UX In Coffee
How UX Principles Shaped My Role as a New Shop Opening Manager (Before I Even Knew What UX Was)
Before I ever heard the term user experience in a design context, I was living and breathing it every day in coffee shops.
As a New Shop Opening Manager and Trainer, my job wasn’t just to help get the doors open, it was to design and deliver a customer experience that reflected the brand, flowed intuitively, and made things easier for both the team and the guest. Without realising it, I was applying UX fundamentals to physical spaces and team operations, using empathy, journey mapping, systems thinking, and iteration as the backbone of my approach.
Designing the Flow: Mapping the Customer Journey
Every shop had to be more than just beautiful, it needed to work. When a guest walked in, they shouldn’t have to guess where to order, wait, or collect. I treated the space like an interface, thinking through the user flow from entrance to exit. This included:
Wayfinding and visibility: Ensuring it was obvious where to go, what to do, and how we operate as a brand.
Touchpoints and interactions: Designing the handoff moments between team and customer, from first greeting to the final “thank you.”
This process mirrored the UX principle of reducing cognitive load and making navigation seamless.
Empowering the Team: Clear Roles and Intuitive Systems
I also applied UX thinking to staff training.

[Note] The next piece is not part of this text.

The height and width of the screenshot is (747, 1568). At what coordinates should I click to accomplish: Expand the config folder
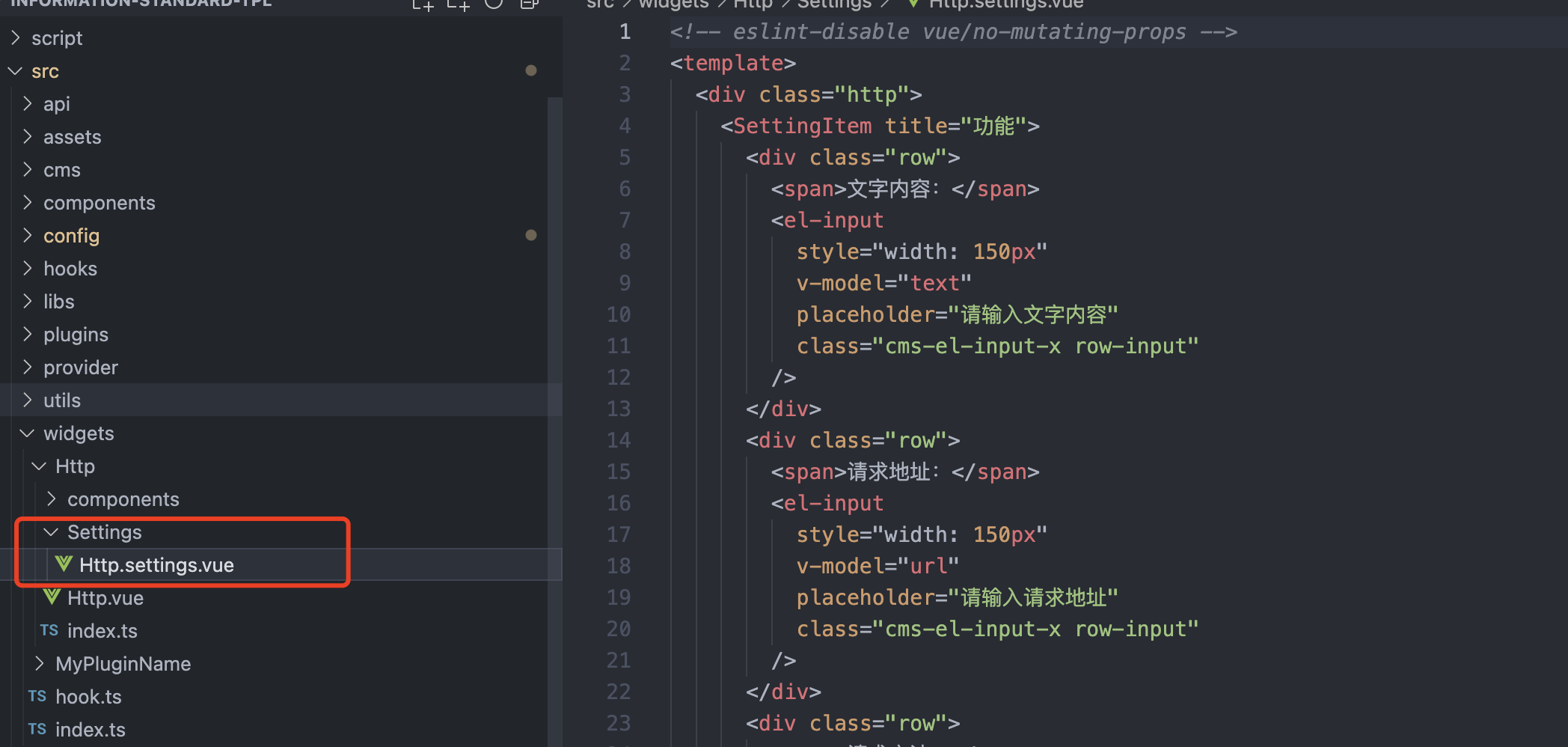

I wrote site-specific training plans and job roles that reflected the needs of each shop’s customers, whether they were high-volume commuters or leisurely weekend brunchers.
Task clarity: By simplifying core tasks and creating clear systems, I made it easier for staff to focus on what mattered: engaging with customers.
Consistency across locations: I established repeatable standards while adapting to the nuances of each site, much like a responsive design.
User Personas: Understanding the type of customers in each location and tailoring the service to their needs.
This led to smoother operations, quicker service, and a better experience for everyone. Reducing friction behind the bar increased our speed of service, reduced wait times, and allowed for more meaningful customer interaction, a win-win.
Natural UX Thinking: Intuition Meets Role Demands
At the time, I didn’t call it UX. But in hindsight, that’s exactly what it was: putting the user, be it the customer or the staff member, at the centre, designing systems that serve real needs, and continuously iterating to improve.
This realisation is what led me to formally pursue UX as the next step in my career. It felt like a natural extension of the work I was already doing, just translated from physical spaces and operations into digital products and services.